**Written exercise 1**
Reproduce the passage of the Camden budget text from "The 3-year Budget" up to and including "on service users.", word for word.

**Text excerpt**
# # #

Last year we set out the 3 year perspective and plan for Camden’s finances. Camden was one of the few councils to set out a long-term year plan in such detail. With long-term planning now in place, the Council is working hard now to minimise the impact of cuts on Camden from 2014 onwards.
Balanced budget secured to 2014
The 3 year budget Programme is progressing on target, with 47% of the £83.5m programme now delivered. Camden took a long-term approach to its financial challenges by constructing a three-year savings programme in 2011. This planned approach means that on current projections the Council will present balanced budgets in 2013/14 and 2014/15.
This means that, so long as we continue to deliver our planned programme, there will be no further public service cuts on top of those already announced until 2014 unless there are extra government cuts or new pressures from changes in the law arising from welfare reform, the Localism Act, the Health and Social Care Bill or other measures.
The government’s changes to the way councils are funded means we can’t be sure about the level of our future resources, but we are anticipating this will mean saving up to £10m a year in the five years following 2015. This represents as much of a financial challenge in the future as the current pressures we are facing.
Council tax freeze
In order to provide assistance to residents hit by the continuing problems in the national economy, Camden will freeze council tax again this year. The freeze has been achieved by successfully delivering planned savings ahead of schedule and careful financial planning. It means that the Council is able to use the ‘one-off’ council freeze grant from the government to invest in further schools repairs.
Pay and staffing
Since April 2010 staffing has been reduced by the equivalent of 473 full-time posts out of a projected 970 total job losses with 323 full-time employees having left Camden through redundancy.
Spend on external consultants is down 37% from a peak in 2009/10.
In view of the £83 million financial pressure on our budget, Cabinet asked officers to look at reducing the cost of senior officer pay. Following consultation with chief officers, it was decided that there would be a reduction in the total pay of Camden’s chief officers in 2011 compared to 2010.
For chief officers, salaries were frozen and variable pay reduced. This resulted in the overall chief officer pay bill for 2011 being less than for 2010, an overall reduction of 17%.
In addition, chief officer pay ranges for new appointments have been reduced by 10% and pay ranges for existing chief officers have been frozen since 2008. The Chief Executive’s salary has reduced by 20% from last year and councillors have also taken an allowance freeze for the second year running.
Following the new Chief Executive’s appointment the ratio of highest paid to lowest in the council was reduced to 10:1 when the public sector average is 15:1, well below suggested 20:1 by the Hutton report and private sector average (FTSE 100 company), 262:1.
Front line cuts and responses
The depth and speed of government cuts have meant that the council has been forced to reduce front line services, and 2012/13 will be the year when the effects of many of the difficult decisions made in previous years are felt.
The 3-year Budget programme had significant funding reductions planned for 2012/13 for the Council’s support for adult social care and to the voluntary and community sector. In response the Council has sought to promote community involvement and partnership working in each service in order to minimise the effects on service users.
As will be set out in the Camden Plan, the council will be taking further steps to save costs via internal workforce reform, online services and a focus on long-term cost savings to do our best that frontline services are not further affected from 2014 onwards. We hope to come to an agreement with unions over the London Living Wage for contracted workers shortly.

# # #

**Written exercise 2**
Convert the entries, from their first line up to and including the line with "at that location.", into a Markdown table with the columns Row and Entry, giving each line a number and leaving out blank lines.

# # #

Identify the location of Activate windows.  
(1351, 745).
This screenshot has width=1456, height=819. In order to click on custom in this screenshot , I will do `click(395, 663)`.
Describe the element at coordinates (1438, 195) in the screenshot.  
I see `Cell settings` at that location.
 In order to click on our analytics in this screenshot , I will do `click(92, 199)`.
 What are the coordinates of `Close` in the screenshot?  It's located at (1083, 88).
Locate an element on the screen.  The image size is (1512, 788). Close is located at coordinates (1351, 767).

# # #

**Output 1**
The 3-year Budget programme had significant funding reductions planned for 2012/13 for the Council’s support for adult social care and to the voluntary and community sector. In response the Council has sought to promote community involvement and partnership working in each service in order to minimise the effects on service users.

**Output 2**
| Row | Entry |
|---|---|
| 1 | Identify the location of Activate windows.   |
| 2 | (1351, 745). |
| 3 | This screenshot has width=1456, height=819. In order to click on custom in this screenshot , I will do `click(395, 663)`. |
| 4 | Describe the element at coordinates (1438, 195) in the screenshot.   |
| 5 | I see `Cell settings` at that location. |